Task instructions:
Beginning with the line that holds "You are a GUI", write out each line exactly as it stands until the end of the data, and include no pictures.

(Records from a dataset)
########################################
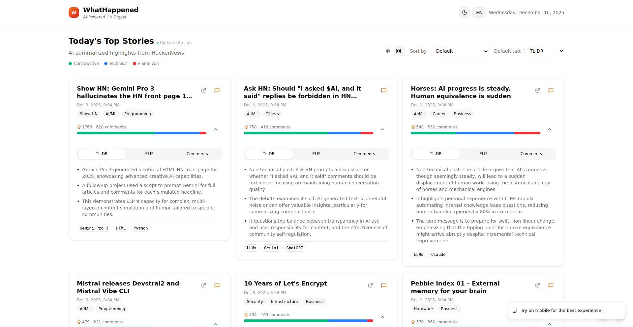The image size is (633, 327).
Task: Click the EN language button
Action: (479, 13)
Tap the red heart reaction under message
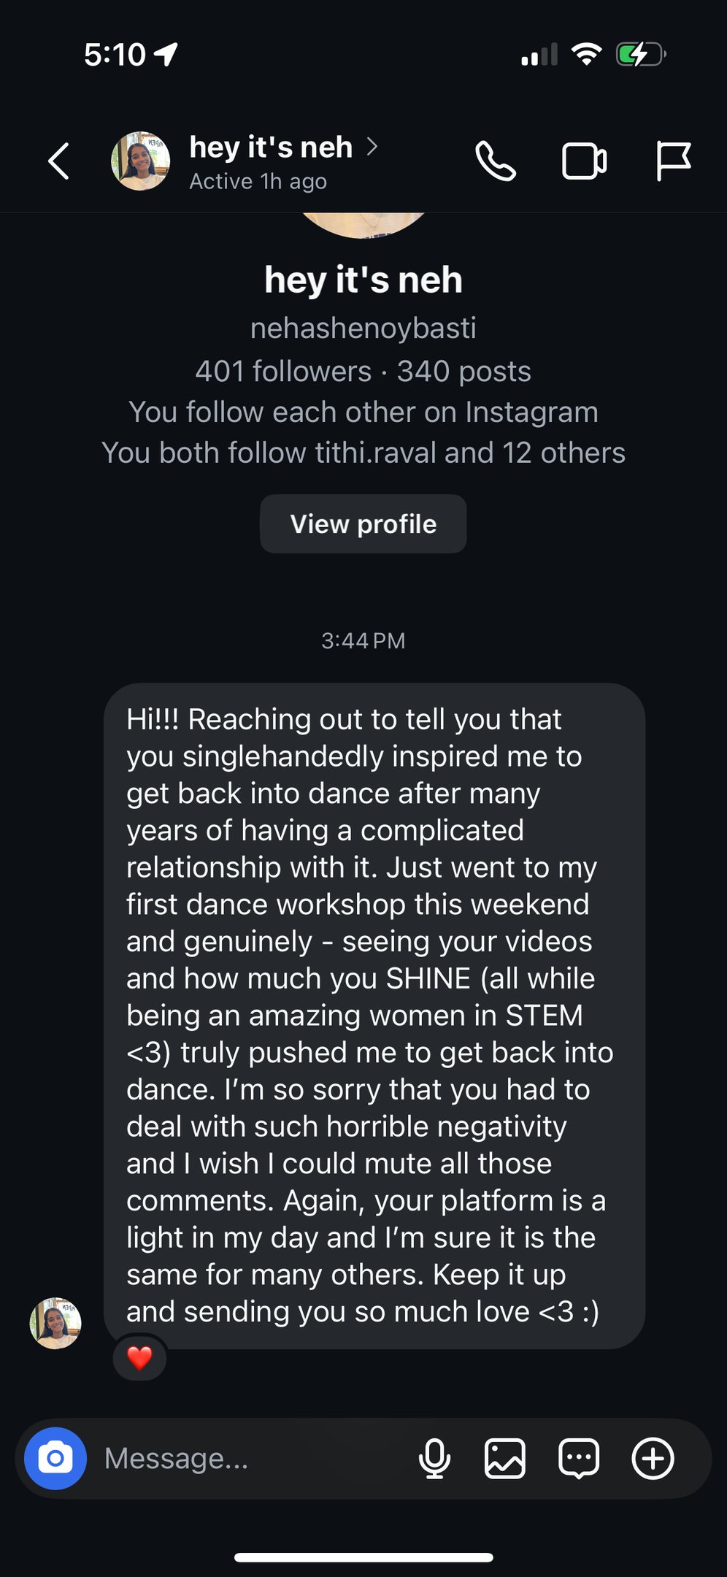Image resolution: width=727 pixels, height=1577 pixels. coord(139,1358)
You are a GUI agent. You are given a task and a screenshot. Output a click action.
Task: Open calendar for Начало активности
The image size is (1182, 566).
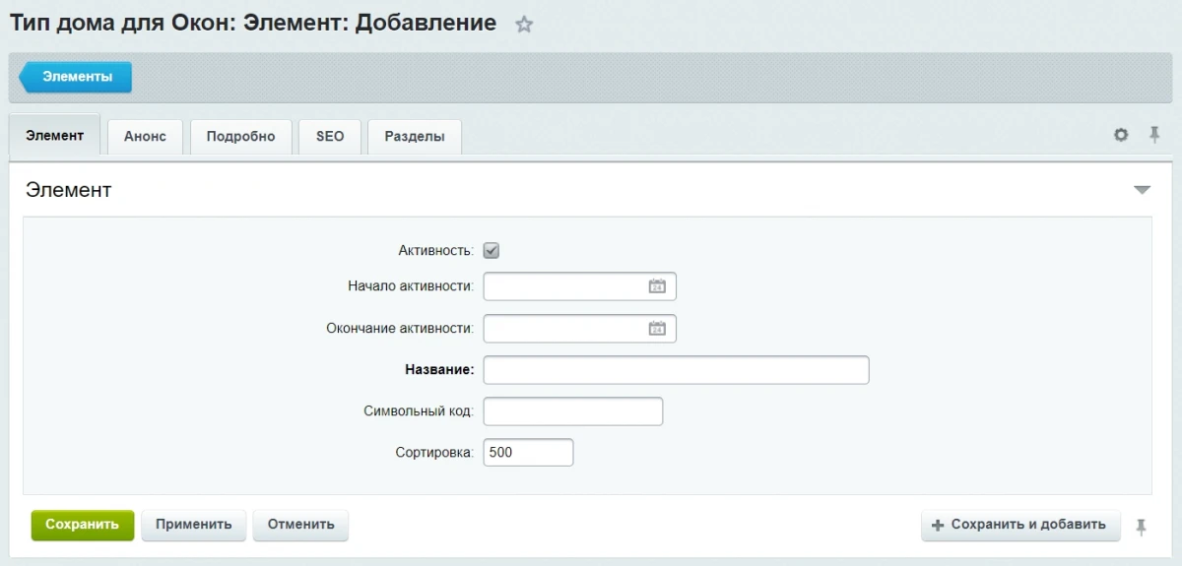click(657, 286)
########################################
Response for this exercise:
You are a GUI agent. You are given a task and a screenshot. Output a click action.
Task: Open calendar for Начало активности
The image size is (1182, 566).
click(657, 286)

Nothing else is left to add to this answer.